A data fabric provides a virtual layer that connects the entirety of an organization’s data, along with all of the processes and platforms connected to it. Just as the ‘Web’ refers not to a single software platform or piece of hardware but rather a layer of connectivity, so to the data ‘fabric’ refers to the connecting of many pieces of data-related software and hardware into a unified system.
Though the data fabric is a relatively new concept compared to a data lake or warehouse, it too is evolving quickly. So, what may have been considered a ‘data fabric’ a few years ago may actually be behind the curve and insufficient for your company’s needs.
The traditional approach to a Data Fabric involves stitching an assortment of data tools and sources together -- an expensive system integration project. But technology and understanding have progressed tremendously and the modern data fabric is much more streamlined, smart and elegant.
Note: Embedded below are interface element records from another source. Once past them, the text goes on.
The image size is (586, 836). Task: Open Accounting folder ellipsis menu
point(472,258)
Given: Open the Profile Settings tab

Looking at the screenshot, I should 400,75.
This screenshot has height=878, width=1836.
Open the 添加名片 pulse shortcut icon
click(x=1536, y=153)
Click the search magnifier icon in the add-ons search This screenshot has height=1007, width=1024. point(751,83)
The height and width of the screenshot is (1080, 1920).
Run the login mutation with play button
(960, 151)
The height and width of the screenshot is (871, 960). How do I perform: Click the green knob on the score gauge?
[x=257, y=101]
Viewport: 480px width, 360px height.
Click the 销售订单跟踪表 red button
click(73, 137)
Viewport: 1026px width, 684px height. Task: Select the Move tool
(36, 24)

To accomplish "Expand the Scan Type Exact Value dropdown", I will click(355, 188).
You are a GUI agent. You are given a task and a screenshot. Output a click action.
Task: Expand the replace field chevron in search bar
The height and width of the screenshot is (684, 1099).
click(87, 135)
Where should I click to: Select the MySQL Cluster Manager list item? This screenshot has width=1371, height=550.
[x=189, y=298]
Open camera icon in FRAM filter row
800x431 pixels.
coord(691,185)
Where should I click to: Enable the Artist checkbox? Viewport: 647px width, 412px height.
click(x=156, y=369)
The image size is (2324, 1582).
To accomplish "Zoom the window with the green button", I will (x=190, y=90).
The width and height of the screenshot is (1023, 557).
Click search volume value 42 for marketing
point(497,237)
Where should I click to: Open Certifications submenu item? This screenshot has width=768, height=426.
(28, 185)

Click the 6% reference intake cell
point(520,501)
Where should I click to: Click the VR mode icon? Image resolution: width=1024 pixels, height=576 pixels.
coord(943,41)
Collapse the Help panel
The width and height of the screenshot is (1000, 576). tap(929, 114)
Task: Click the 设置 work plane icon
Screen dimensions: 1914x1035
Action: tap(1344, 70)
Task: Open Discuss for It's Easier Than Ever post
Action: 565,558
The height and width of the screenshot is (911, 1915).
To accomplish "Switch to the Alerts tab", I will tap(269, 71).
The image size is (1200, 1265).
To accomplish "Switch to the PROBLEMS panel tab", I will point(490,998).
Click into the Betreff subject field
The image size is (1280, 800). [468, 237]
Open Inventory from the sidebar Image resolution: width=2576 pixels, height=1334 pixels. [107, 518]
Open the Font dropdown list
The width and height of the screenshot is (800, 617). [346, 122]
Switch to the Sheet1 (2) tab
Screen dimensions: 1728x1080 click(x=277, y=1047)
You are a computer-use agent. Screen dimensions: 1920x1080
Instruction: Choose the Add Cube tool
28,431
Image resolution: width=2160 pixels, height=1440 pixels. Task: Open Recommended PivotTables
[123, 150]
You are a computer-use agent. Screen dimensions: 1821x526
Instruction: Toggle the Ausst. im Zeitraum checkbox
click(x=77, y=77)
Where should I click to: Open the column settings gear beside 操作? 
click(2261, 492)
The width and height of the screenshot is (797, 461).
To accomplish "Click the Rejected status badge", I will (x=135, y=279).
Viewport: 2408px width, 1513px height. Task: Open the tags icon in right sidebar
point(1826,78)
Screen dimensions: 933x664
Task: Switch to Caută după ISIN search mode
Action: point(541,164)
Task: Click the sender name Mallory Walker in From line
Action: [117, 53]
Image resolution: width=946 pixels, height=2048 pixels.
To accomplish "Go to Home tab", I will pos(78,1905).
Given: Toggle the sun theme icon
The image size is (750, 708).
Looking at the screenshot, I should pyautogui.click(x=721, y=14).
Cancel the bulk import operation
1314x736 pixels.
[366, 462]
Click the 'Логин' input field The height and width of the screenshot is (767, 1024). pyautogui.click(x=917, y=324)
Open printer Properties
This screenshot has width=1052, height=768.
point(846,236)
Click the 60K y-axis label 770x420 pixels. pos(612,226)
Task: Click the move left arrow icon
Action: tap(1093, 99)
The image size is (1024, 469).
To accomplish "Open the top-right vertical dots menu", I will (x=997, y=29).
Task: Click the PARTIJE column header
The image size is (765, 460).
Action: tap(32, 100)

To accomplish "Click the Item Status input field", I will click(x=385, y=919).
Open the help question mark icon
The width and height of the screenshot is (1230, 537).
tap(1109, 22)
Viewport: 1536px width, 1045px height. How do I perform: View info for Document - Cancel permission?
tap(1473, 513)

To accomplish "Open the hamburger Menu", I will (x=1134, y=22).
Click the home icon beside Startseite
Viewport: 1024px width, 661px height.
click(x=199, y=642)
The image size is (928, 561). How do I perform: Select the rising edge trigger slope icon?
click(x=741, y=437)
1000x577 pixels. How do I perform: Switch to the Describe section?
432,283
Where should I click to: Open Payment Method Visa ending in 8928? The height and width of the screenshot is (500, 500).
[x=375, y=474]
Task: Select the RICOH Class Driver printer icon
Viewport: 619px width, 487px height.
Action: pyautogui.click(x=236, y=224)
Here are a few things to think about before you implement your data fabric solution.
Predictive capabilities and advanced learning
It’s a given that a data fabric leverages AI and machine learning to a great extent. However, the next-gen data fabric continually learns from existing data and new data that is added to your system. As time goes on it makes better predictions regarding potential relationships and points of integration between data owned by different departments, such as data held in a CRM system, and data held in a supply chain software system.
Data is defined over time not just based on the metadata given to it by its creator, but on what people are actually doing with it, and this informs how the system makes its recommendations over the long term. It continually tracks data use cases, considering them as contributors to the overall refinement of the understanding of the data.
Ability to visualize data relationships
A data fabric might provide access to the data, but if you can’t use it to identify relationships, it’s of limited use. For instance, the advertising department might want to understand a relationship between a product line’s sales and demand. They’ll have ready access to the data on product purchases, but be unaware that the supply chain division has data on demand for that line which could be joined to their data to answer the question. Furthermore, even if they heard that such data existed, conceptualizing the relationship would take extraordinary visio-spatial skills.
The next-gen data fabric makes these relationships accessible to both technical and non-technical users through ‘knowledge graphs’ which visually map out the data sources and their relationships. These user-friendly charts are overlaid with helpful descriptive information--like flowcharts--that allows users to easily identify data relationships that will answer their analytics questions. A user is not only able to quickly see what information is in their department, but in other departments too, and how it all connects together.
Semantic search and assembly
Without effective discovery, the data needed for a particular purpose is lost among petabytes of other data. A next-gen data fabric allows users to search for or browse through all sources to better understand whether it helps them in their analysis.
SQL--while vital--is a major obstacle to the ability to not just access the data, but also to assemble it. It doesn’t just create problems for people who can’t code. Even those with serious SQL skills may have difficulty spinning up a federated query that joins data from multiple repositories. A next-gen data fabric leverages NLP for searching and querying data, simplifying the process for effectiveness and practicality. It takes regular sentences or phrases and intelligently parses the words to derive search terms. For example, a sales manager can enter “What are product sales by month?”. The data fabric then scans its metadata to find relevant data elements, and allows the user to assemble the data without coding.
Automating Time-consuming Processes to Speed Analytics
A next-gen data fabric uses augmented data management and automated orchestration to minimize the need for human intervention. As AI and ML algorithms continue to learn from your data sources, they progress from merely identifying relationships to begin automating time-consuming processes that are otherwise performed manually. For example, it may catalog previous queries, or data analytics questions asked by users, so that those processes don’t have to be re-engineered each time the same or even a similar question is asked. This not only makes data-derived insight available to non-analysts, but it also frees up the time of analysts and data scientists to deal with more complex problems.